The other day I wrote about how Richard Murphy misunderstands libertarians. Now he has moderated his comments so you can see what everyone had to say about it. Many types of defense are made. Some people seem confused; this one made me chuckle:
I have total sympathy with your stance on the libertarians, although I do derive a lot of amusement from surfing their kneejerk, hackneyed comments. They are, for the most part, fifth-rate hacks with a half-read copy of “The Road to Serfdom†in one hand and The Economist in the other. Even when you get someone like Alistair who makes the effort to make a post longer than one paragraph, there’s still precious little content or analysis in it.
You should set up a page somewhere on this site where you post the worst excesses just for kicks.
What I can’t understand, really, is why these guys are contributing to the discussion in such large numbers. Do they really think they’re going to convince anybody from any other portion of the political spectrum – that their worldview is the way forward?
Perhaps the concept of not initiating violence is too simple for some; they are suspicious of anything that does not involve incomprehensible waffle.

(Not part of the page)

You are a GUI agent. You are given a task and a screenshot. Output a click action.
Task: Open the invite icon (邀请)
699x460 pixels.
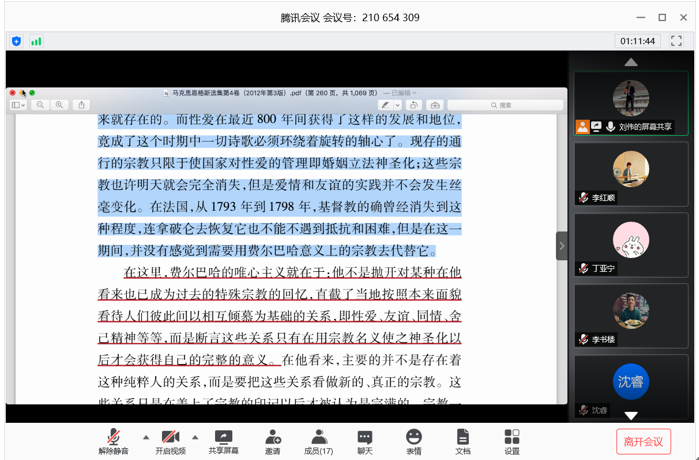(x=273, y=438)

Richard himself responds with, among other points, this:
Those of us who think rights do on occasion need to be curtailed in pursuit of optimal freedom for all (for total freedom cannot be created – as any thinking person knows) will be happy to see those who incite hatred – as libertarians do of those who cannot, for any reason, provide for themselves a reasonable standard of living at any point in time – being banned from promoting their cause which can only lead to the undermining of society.
I asked how arguing that a smaller state would be beneficial to the poor is anything like inciting hatred of the poor.
Richard Murphy has another post that presumably is analysis worthy of the commenter I quoted above, in which he argues that government spending reduces borrowing.
But a country can cut borrowing by keeping people in work – by spending in fact to avoid the massive social risk of unemployment and by spending to keep up tax revenues – and the growth it creates does, what is more, actually pay for the borrowing – so spending cuts borrowing, not increases it.
I thought Bastiat would not approve, and commented:
I would argue that if the government spends less, the money stays in private hands where it can be spent privately instead. Why am I wrong?
But I was misunderstood again. A commenter responded:
It is quite possible to leave all the money in private hands, but by doing so, the actual wealth of the country is reduced and all this extra money is worth that much less.
So it would seem that private hands are incapable of creating wealth, only the government can do that.
I did respond but Richard Murphy moderates every comment, making discussion difficult.